The immunosuppressive effect of chronic ethanol is well documented. There is a strong association between ethanol consumption and both increased cancer risk and infection morbidity (18, 19). We have recently shown how chronic ethanol reduces granzyme B, perforin, and NK cell cytolytic activity (20, 21), however, there is no report showing a direct influence of ethanol on the circadian rhythm of NK cells. Our aim was to test whether NK cell function follows a circadian rhythm and, if so, to analyze the effect of chronic ethanol consumption. For that purpose, over a 24-h period, we measured mRNA and protein levels of granzyme B, perforin, and IFN-γ, as well as NK cell cytolytic activity in the splenocytes of ad libitum-fed, pair-fed, and ethanol-fed Sprague Dawley male rats.
Materials and Methods
Animals
Sprague Dawley male rats, 2–3 mo of age, were maintained on a 12-h light/dark cycle (lighting period from 7:00 a.m. to 7:00 p.m.) and were either ad libitum-fed rodent chow, fed an ethanol-containing liquid diet (8.7% v/v), or pair-fed an isocaloric liquid diet (Bio-Serv, Frenchtown, NJ). Graduated ball-barrel cylinders containing the freshly prepared diet were placed in the animal cages 1 h before the dark period. After 2 wk of treatment, five to six rats per time point were euthanized at 6:00 a.m., 10:00 a.m., 2:00 p.m., 6:00 p.m., 10:00 p.m., and 2:00 a.m.
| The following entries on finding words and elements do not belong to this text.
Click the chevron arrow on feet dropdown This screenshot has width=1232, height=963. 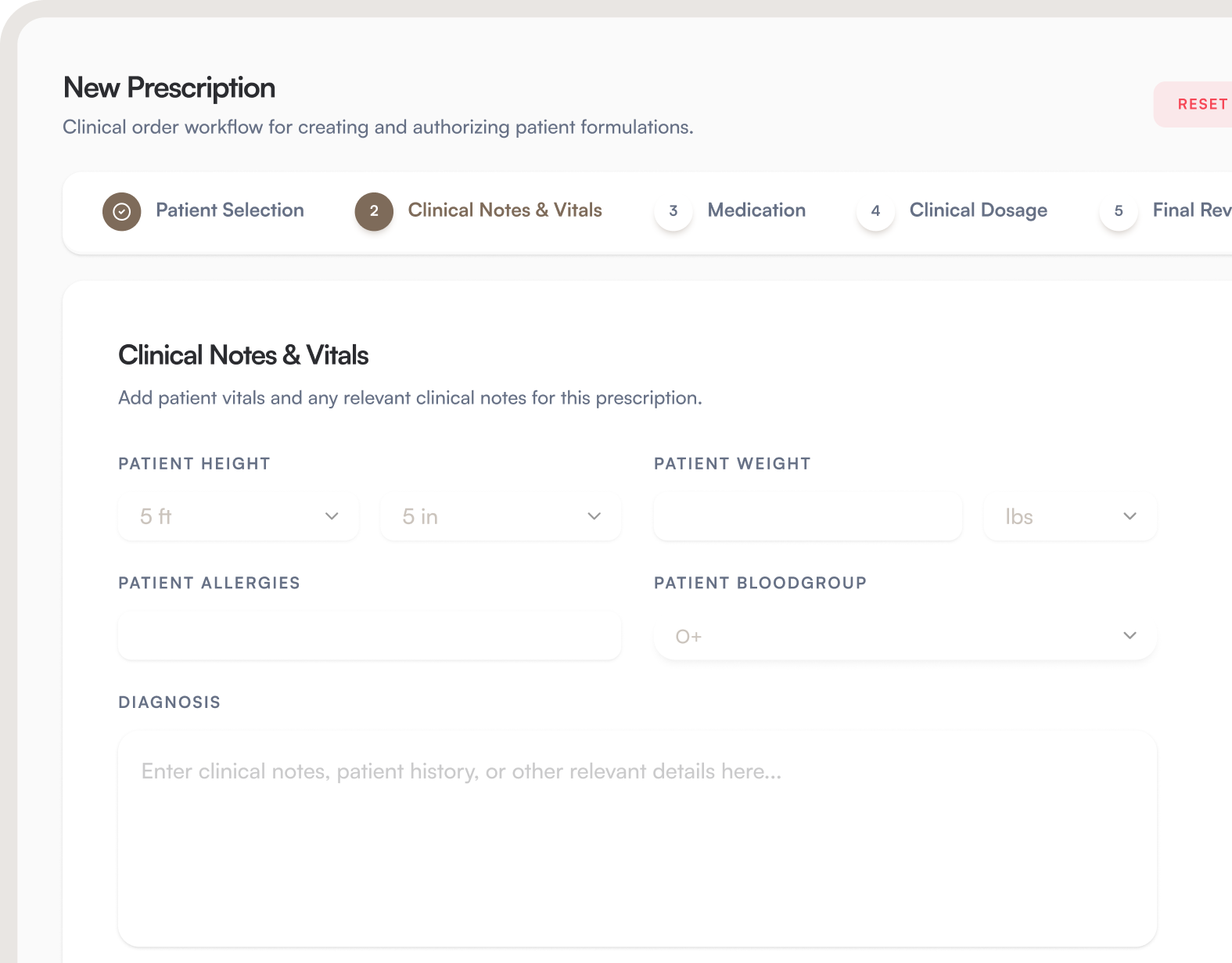coord(332,516)
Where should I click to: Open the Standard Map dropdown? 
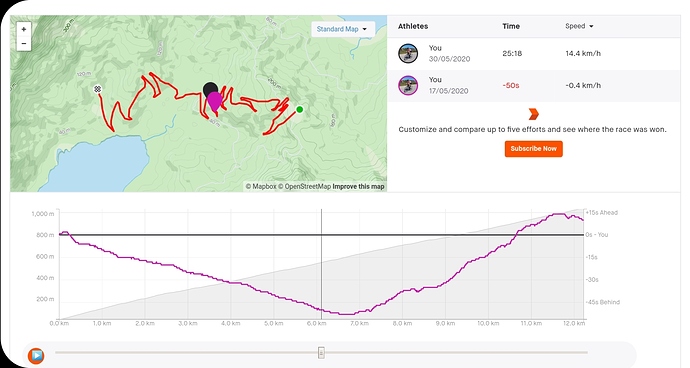click(343, 29)
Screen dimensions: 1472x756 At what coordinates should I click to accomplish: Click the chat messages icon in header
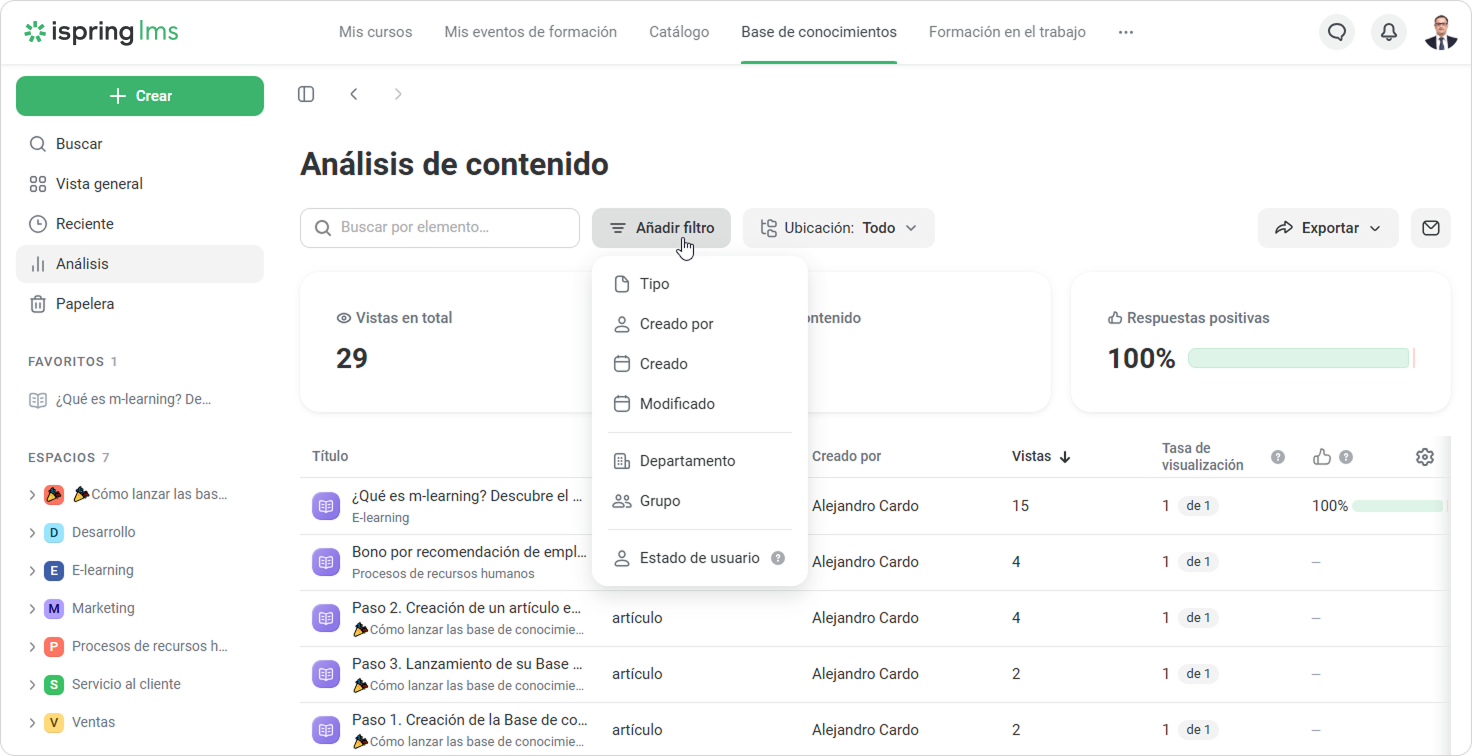[x=1337, y=32]
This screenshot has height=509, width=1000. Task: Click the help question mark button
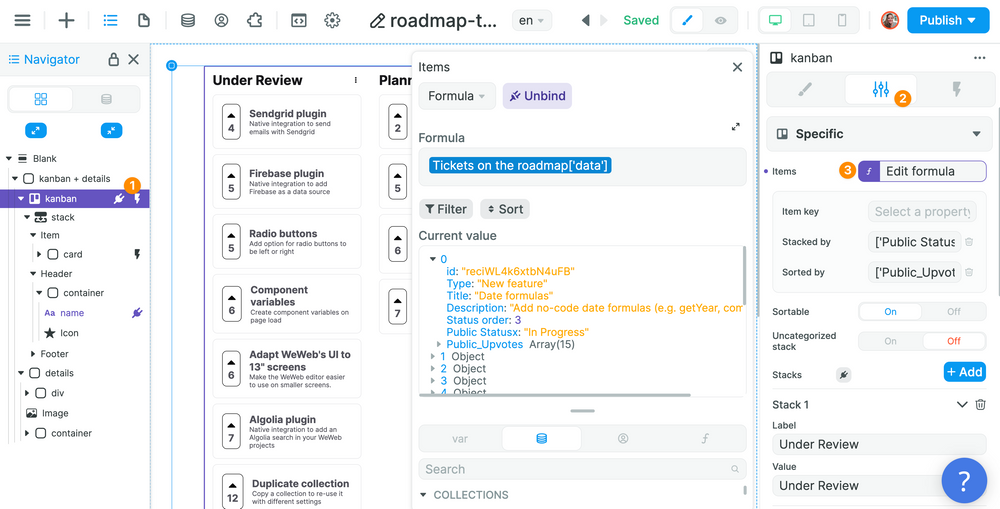(963, 481)
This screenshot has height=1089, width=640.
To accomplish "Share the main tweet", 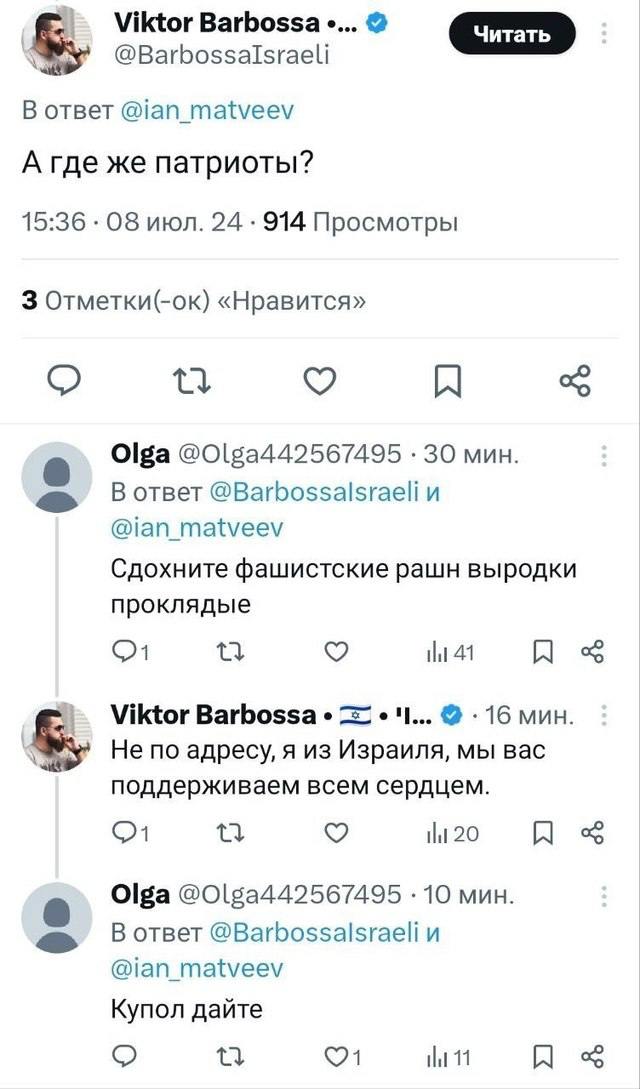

These time points correspond with zeitgeber times (ZT) 3, 7, 11, 15, 19, and 23, respectively. Spleens were immediately collected and aliquoted for further processing. Throughout the study, animal care and treatment protocol complied with National Institutes of Health policy, were in accordance with institutional guidelines, and were approved by the Rutgers Animal Care and Facilities Committee.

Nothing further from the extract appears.